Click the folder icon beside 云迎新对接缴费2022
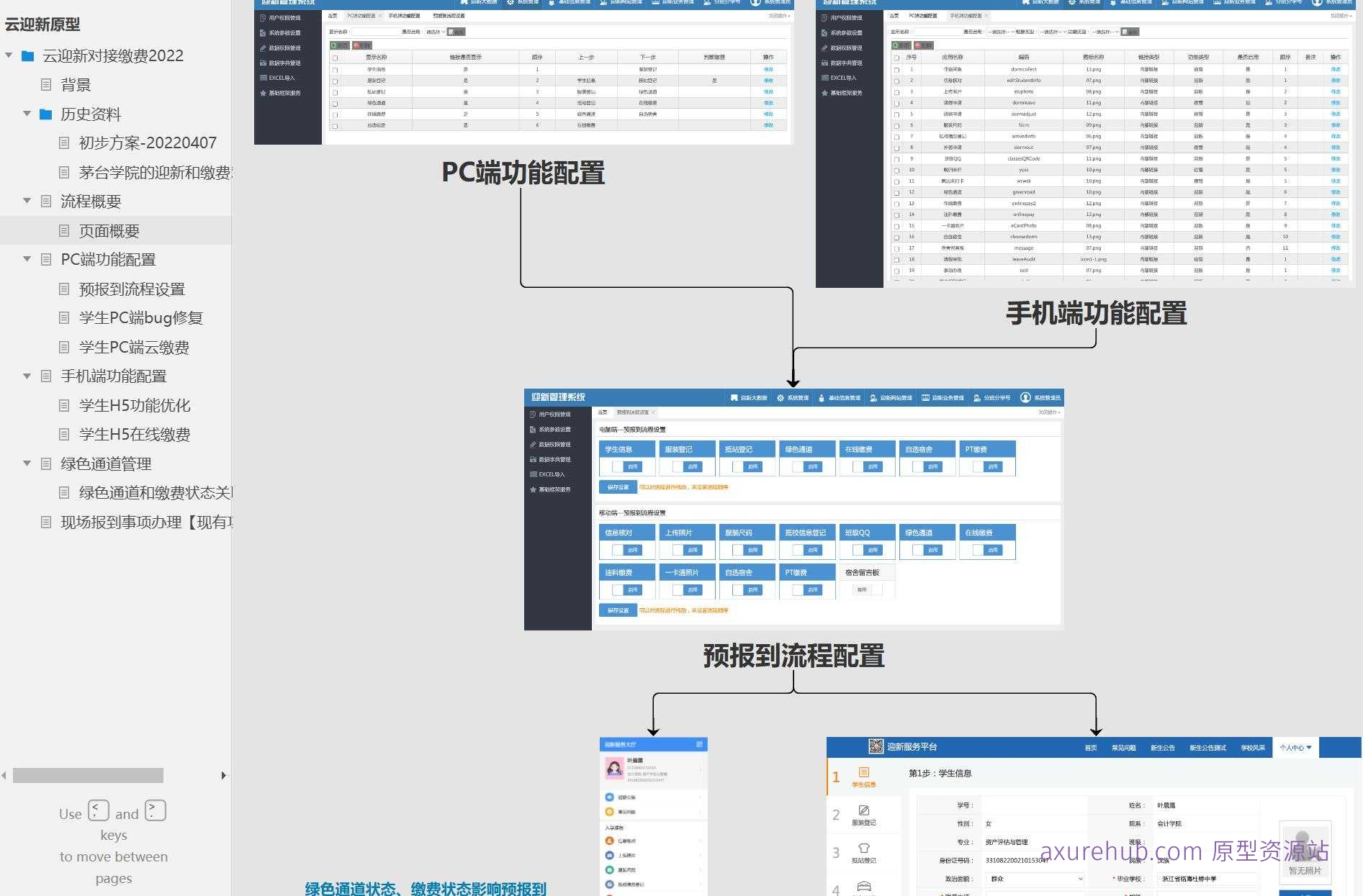 [28, 56]
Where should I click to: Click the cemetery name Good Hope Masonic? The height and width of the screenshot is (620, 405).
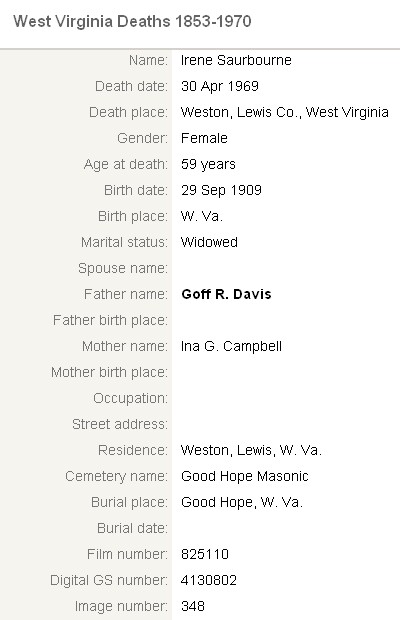(x=244, y=476)
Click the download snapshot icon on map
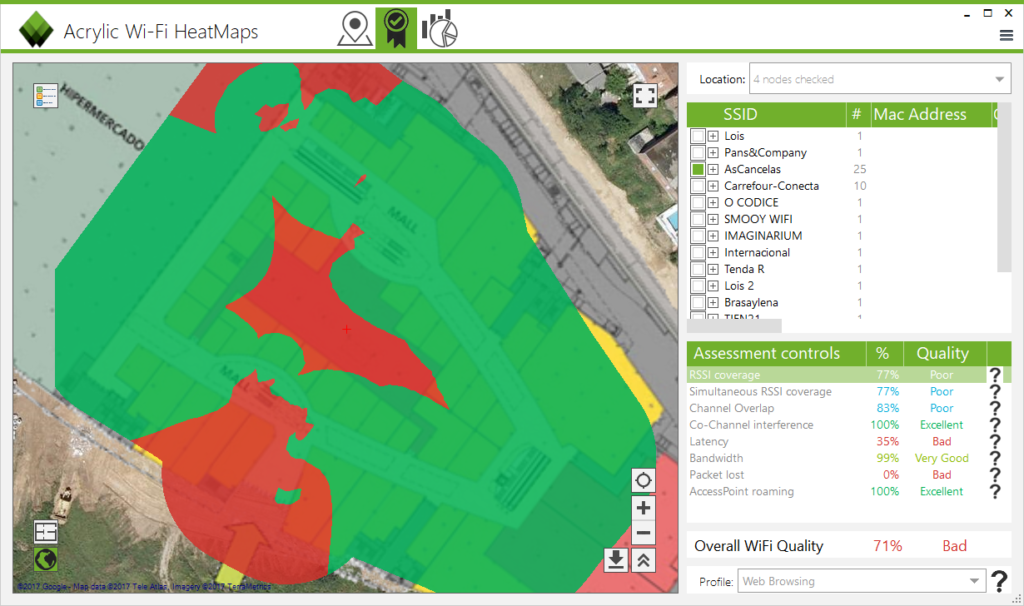This screenshot has width=1024, height=606. click(x=616, y=561)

——————

§ Task brief
The data above needs to be retyped exactly, with the images left out.

§ Solution for this task
Click the folder icon beside 云迎新对接缴费2022
 [28, 56]
Where should I click to: Click the cemetery name Good Hope Masonic? The height and width of the screenshot is (620, 405).
(x=244, y=476)
Click the download snapshot icon on map
This screenshot has width=1024, height=606. click(x=616, y=561)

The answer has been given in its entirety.